Action item: Your answer should consist only of the lines below from the one with "Blog: Digitalisierung (792, 2374)" through the one with "Homepage (291, 2323)", copied exactly.

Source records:
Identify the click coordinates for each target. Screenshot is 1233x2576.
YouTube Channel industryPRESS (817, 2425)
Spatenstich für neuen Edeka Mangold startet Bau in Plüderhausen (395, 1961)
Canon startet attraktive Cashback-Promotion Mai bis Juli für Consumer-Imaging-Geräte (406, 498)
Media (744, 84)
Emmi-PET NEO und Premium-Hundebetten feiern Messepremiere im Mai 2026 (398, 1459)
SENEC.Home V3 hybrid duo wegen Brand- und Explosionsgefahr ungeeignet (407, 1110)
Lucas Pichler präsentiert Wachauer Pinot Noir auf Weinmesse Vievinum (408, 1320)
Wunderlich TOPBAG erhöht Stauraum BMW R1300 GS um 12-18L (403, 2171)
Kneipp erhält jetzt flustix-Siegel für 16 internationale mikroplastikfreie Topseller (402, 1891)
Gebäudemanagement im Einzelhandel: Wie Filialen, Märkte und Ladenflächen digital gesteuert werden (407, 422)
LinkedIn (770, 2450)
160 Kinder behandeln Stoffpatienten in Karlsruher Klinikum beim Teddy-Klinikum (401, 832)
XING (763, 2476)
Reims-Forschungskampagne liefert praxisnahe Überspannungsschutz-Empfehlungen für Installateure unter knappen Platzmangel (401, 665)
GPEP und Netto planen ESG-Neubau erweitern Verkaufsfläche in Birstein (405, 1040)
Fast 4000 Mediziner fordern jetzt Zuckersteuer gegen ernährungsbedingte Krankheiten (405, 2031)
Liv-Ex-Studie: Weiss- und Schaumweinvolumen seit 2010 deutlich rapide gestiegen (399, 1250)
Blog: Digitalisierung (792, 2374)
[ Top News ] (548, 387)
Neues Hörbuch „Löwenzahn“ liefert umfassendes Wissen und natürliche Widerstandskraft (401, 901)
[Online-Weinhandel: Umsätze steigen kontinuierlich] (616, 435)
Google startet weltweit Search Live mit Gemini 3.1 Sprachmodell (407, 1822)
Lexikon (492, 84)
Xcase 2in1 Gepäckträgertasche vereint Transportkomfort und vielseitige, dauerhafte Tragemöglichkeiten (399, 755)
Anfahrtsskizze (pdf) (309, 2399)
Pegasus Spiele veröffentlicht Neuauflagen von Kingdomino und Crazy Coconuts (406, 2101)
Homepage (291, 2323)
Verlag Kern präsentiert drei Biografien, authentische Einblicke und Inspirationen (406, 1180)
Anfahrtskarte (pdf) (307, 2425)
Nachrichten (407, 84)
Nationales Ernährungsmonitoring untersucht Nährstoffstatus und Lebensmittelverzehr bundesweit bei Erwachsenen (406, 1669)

Answer to this exercise:
Blog: Digitalisierung (792, 2374)
[ Top News ] (548, 387)
Neues Hörbuch „Löwenzahn“ liefert umfassendes Wissen und natürliche Widerstandskraft (401, 901)
[Online-Weinhandel: Umsätze steigen kontinuierlich] (616, 435)
Google startet weltweit Search Live mit Gemini 3.1 Sprachmodell (407, 1822)
Lexikon (492, 84)
Xcase 2in1 Gepäckträgertasche vereint Transportkomfort und vielseitige, dauerhafte Tragemöglichkeiten (399, 755)
Anfahrtsskizze (pdf) (309, 2399)
Pegasus Spiele veröffentlicht Neuauflagen von Kingdomino und Crazy Coconuts (406, 2101)
Homepage (291, 2323)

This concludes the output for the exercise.